I have read (here) the "Sequential characterization of totally bounded subsets" that says the following are equivalent:
1.) $S$ is totally bounded.
2.) every sequence in S has a Cauchy subsequence.
In my class we have proved that the following are equivalent:
$\neg 1$.) $S$ is not totally bounded.
3.) $\exists \epsilon > 0$ and $\{a_n\}_{n \in \mathbb{N}} \subseteq S$ such that $d(a_n, a_m) \geq \epsilon \ \forall n \neq m$
It logically follows that 1.) and 2.) are equivalent to $\neg 3$.), that is the negation of proposition 3.).
But I'm having trouble negating proposition 3.). Here is my attempt
4.) $\forall \epsilon > 0$ and $\forall \{ a_n \}_{n \in \mathbb{N}} \subseteq S$ there exists $n \neq m$ such that $d(a_n, a_m) < \epsilon$.
There has to be something wrong, because that doesn't imply 2.), because for example let $X = \mathbb{R}^2$ and $(b_n) = (n,0)_n = ( (1,0) , (2,0) , (3,0) , (4,0) , \ldots)$ $(c_n)_n = (n, \frac{1}{n})_n = ( (1,1), (2,\frac{1}{2}), (3,\frac{1}{3}), (4,\frac{1}{4}), \ldots)$ and $(a_n) = (b_1, c_1, b_2, c_2, b_3, \ldots) = ((1,0), (1,1), (2,0), (2,\frac{1}{2}), (3,0), (3,\frac{1}{3}), \ldots)$ Then any subsequence of $(a_n)$ is not bounded (and then not Cauchy), but $d(a_n, a_{n+1}) = 1/n$ (with $n$ impair) so it does exists $n \neq m $ such that $d(a_n, a_m) < \epsilon$. What am I doing wrong? Thanks in advance for any help.
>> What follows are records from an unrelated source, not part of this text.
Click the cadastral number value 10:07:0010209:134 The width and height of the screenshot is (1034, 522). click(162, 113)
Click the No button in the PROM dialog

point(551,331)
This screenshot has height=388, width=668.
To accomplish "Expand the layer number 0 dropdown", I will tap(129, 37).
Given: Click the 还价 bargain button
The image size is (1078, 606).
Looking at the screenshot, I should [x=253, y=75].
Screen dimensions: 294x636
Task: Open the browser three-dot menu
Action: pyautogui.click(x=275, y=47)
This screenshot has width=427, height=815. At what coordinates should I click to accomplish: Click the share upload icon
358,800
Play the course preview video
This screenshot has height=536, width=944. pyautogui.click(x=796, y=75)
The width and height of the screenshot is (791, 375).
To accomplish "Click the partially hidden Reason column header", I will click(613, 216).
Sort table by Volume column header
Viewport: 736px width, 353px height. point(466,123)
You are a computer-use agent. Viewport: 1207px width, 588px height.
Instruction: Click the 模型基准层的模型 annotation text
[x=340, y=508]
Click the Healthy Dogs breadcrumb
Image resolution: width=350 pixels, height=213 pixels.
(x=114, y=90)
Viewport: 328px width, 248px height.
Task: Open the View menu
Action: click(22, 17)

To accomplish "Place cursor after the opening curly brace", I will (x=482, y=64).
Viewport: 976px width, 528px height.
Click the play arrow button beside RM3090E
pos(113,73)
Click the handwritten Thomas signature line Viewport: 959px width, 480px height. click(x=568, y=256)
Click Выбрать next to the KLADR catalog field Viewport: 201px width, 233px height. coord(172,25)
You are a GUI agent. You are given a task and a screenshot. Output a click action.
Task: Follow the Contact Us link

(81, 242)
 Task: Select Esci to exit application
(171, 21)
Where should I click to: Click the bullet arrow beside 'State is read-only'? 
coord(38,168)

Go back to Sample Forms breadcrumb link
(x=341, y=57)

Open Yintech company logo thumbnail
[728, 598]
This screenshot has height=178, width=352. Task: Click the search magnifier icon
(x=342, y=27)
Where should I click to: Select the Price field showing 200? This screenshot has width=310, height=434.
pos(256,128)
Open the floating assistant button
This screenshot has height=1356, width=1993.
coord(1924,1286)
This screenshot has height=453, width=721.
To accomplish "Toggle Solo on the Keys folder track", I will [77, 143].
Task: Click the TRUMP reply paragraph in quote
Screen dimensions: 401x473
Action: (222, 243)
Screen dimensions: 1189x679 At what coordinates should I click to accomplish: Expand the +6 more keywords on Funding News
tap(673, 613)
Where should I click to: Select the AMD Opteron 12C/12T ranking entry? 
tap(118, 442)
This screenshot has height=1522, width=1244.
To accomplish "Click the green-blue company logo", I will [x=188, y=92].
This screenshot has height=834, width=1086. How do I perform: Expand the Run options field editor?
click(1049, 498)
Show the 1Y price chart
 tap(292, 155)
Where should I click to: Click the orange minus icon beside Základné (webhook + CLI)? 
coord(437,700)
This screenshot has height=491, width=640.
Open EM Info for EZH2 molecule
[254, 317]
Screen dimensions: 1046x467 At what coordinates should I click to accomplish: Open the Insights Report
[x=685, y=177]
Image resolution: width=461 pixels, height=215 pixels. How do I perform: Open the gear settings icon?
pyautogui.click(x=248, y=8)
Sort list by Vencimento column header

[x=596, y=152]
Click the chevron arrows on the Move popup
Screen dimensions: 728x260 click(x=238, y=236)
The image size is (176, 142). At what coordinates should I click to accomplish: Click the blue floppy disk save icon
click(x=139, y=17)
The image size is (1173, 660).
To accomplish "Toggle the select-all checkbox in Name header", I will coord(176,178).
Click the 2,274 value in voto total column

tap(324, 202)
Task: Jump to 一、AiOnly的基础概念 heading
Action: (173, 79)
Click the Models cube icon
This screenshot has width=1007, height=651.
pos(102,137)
Edit: I'm seeing the error here: I have found only one sequence that does not have a cauchy subsequence. What that means is the obvious fact that $\mathbb{R}^2$ is not totally bounded.
So is my negation of 3.) correct?. That would imply, $S$ is totally bounded iff $\forall \epsilon > 0$ and $\forall \{ a_n \}_{n \in \mathbb{N}} \subseteq S$ there exists $n \neq m$ such that $d(a_n, a_m) < \epsilon$
Yes, your negation of $3)$ is correct. You can think of it like this: In a not totally bounded space, there's room for the sequence to "run away". While total boundedness implies the existence of an entire Cauchy subsequence, already the seemingly weaker fact that the sequence has infinitely many pairs of arbitrarily close elements is enough to show that there's no room to "run away".